Anticipating international criticism over plans to seek the death penalty for accused September 11, 2001, terrorists, the State Department is advising U.S. diplomats to point out that Nazis were executed after their war crime trials.
－ CNN, 2008 February 13
Since the War Tribunals, the US military has rarely imposed the death penalty*. In fact, it last carried out a death sentence in 1961, when it hanged a certain John A. Bennett, Pvt. 1st. Class. His crime? Rape, and attempted murder, of an 11-year-old Austrian girl. No, there were no fatalities. In fact, the girl and her parents wrote letters to President Kennedy asking him to spare Bennettt's life.
What media reports on the new Gitmo trials do not tell you is that Private Bennett was an African-American.
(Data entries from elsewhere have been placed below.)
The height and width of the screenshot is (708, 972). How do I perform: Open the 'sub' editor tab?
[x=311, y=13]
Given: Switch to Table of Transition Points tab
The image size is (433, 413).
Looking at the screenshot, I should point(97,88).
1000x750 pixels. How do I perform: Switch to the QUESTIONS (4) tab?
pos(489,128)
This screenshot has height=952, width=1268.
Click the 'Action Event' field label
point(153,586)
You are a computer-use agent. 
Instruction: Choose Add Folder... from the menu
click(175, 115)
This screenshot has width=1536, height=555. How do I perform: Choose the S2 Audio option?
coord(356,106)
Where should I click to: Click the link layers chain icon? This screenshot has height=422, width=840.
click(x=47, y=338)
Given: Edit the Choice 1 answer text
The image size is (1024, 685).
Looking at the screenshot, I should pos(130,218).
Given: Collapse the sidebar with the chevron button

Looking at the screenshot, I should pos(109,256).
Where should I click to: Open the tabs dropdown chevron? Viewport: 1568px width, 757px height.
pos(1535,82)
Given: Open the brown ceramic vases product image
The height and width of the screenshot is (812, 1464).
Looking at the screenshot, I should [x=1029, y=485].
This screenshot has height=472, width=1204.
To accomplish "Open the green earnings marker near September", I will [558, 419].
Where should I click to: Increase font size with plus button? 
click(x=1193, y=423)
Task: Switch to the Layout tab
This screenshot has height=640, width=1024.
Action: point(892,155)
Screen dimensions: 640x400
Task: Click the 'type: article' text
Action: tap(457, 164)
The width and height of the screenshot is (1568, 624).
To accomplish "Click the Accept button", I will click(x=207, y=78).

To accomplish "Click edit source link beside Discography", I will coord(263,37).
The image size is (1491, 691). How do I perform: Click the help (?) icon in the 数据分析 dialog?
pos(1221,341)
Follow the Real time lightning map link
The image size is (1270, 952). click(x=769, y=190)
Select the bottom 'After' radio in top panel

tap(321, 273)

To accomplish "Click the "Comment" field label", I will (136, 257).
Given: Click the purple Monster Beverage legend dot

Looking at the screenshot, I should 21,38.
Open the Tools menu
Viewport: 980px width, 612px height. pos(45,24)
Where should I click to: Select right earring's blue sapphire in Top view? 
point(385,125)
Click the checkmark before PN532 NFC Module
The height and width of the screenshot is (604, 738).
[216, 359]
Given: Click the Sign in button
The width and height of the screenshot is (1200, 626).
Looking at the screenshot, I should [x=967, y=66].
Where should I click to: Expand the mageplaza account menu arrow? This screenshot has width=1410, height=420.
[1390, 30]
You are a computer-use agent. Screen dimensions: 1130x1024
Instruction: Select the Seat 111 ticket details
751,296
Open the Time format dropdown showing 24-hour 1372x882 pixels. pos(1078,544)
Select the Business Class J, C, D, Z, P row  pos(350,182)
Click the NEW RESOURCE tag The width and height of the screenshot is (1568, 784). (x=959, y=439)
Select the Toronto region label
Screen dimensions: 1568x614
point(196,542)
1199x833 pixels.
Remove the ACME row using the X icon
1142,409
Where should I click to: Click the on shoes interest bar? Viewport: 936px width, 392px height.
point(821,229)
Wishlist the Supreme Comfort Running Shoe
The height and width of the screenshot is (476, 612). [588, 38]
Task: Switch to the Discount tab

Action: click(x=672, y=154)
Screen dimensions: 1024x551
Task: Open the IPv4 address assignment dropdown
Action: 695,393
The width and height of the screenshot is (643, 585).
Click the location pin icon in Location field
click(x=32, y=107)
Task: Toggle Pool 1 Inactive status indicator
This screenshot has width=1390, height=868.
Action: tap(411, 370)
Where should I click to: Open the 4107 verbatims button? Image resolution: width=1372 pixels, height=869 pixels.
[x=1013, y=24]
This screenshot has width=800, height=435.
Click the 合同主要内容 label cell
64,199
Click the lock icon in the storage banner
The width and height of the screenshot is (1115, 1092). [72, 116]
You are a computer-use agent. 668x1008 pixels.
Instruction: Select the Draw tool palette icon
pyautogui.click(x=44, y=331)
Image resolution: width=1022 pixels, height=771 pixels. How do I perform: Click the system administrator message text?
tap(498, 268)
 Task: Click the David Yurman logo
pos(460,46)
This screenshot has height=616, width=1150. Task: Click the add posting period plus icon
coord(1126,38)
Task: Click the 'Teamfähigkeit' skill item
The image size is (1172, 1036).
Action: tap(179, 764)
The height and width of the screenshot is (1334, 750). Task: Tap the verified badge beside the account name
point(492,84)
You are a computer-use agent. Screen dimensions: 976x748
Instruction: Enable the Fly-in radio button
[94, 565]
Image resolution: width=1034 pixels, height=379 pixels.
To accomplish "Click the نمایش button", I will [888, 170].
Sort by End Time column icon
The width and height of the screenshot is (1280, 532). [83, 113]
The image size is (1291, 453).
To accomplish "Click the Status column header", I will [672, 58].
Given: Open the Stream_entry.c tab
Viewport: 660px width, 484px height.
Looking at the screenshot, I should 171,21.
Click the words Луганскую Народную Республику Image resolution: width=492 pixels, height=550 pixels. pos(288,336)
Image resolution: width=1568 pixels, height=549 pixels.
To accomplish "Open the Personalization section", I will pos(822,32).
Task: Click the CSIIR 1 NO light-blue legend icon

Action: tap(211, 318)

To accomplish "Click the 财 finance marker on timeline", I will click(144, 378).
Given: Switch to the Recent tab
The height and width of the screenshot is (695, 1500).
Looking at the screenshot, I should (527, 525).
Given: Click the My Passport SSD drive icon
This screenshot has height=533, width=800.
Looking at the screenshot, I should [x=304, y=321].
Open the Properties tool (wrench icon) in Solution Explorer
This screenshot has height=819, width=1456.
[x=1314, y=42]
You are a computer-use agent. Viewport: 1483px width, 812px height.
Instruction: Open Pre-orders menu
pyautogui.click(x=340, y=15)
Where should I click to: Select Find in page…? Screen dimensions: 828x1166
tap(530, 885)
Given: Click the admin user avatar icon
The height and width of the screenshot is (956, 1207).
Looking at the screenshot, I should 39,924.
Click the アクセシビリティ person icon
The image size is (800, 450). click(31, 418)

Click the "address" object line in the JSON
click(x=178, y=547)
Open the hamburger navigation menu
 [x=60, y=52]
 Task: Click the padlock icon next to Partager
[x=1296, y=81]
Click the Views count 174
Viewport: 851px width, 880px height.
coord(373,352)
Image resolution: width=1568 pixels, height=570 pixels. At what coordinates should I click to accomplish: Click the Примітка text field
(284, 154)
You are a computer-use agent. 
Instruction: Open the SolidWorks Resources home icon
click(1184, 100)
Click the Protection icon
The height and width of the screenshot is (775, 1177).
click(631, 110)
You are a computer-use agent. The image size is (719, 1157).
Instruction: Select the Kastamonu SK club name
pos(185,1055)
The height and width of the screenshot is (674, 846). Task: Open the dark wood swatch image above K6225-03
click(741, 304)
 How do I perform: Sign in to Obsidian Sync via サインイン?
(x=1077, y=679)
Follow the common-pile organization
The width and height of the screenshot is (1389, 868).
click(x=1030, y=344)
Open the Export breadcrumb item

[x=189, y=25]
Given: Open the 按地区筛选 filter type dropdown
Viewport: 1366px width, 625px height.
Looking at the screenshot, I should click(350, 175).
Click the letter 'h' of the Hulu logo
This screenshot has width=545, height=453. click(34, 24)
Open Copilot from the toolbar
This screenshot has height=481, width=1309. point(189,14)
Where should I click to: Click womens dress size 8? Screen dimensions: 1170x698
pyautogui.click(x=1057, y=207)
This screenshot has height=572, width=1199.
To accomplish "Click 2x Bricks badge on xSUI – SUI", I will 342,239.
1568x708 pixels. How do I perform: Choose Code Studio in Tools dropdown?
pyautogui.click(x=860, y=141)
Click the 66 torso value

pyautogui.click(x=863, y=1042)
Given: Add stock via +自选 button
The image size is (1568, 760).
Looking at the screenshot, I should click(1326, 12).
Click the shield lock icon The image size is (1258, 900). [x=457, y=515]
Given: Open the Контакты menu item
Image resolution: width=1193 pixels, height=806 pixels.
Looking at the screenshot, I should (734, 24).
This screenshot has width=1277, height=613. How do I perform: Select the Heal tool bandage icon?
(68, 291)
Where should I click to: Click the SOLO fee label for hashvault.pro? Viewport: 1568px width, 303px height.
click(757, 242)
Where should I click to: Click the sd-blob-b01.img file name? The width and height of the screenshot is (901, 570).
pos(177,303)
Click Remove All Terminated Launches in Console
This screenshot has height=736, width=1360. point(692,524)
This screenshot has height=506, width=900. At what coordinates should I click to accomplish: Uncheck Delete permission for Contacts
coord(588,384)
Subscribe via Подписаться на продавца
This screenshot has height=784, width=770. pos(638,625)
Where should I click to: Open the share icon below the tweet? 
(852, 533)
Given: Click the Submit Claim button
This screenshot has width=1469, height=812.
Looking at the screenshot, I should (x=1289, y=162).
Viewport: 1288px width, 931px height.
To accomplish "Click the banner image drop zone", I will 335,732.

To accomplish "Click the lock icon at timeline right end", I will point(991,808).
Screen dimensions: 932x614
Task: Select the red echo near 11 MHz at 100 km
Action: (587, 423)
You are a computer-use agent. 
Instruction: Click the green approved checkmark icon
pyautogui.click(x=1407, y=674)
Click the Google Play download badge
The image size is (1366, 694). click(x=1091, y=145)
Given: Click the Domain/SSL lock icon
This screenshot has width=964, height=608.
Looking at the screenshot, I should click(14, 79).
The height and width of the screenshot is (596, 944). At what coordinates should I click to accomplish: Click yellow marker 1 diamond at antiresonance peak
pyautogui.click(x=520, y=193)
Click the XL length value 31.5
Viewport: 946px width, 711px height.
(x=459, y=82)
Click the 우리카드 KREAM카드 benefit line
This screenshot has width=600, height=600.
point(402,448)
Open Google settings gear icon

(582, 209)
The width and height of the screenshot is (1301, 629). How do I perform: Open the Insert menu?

ADD (February 14): The huge dissonance between the title and the substance is intentional, but I realize now that it is very confusing. My intent was to place the politicization of the military criminal procedure system (the Gitmo suspects in a constitutional limbo between the military and the civilian, Private Bennett falling in the societal abyss between the Jim Crow and post-Civil Rights Act worlds) as the backdrop to the many doors that the small historical footnote in the articles on the Gitmo trials opened. But it obviously does not work too well, as ross’s comment shows.
I still have a lot to learn about this craft. My only excuse: I’m new at writing for myself.